## WRITTEN INSTRUCTION:
Reproduce every one of the entries below word for word, leaving each line unchanged.

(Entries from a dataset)
--------------------------------
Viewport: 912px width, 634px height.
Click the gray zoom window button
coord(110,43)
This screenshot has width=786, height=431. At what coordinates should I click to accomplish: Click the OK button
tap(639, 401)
--------------------------------
## SOLUTION TO THIS EXERCISE:
Viewport: 912px width, 634px height.
Click the gray zoom window button
coord(110,43)
This screenshot has width=786, height=431. At what coordinates should I click to accomplish: Click the OK button
tap(639, 401)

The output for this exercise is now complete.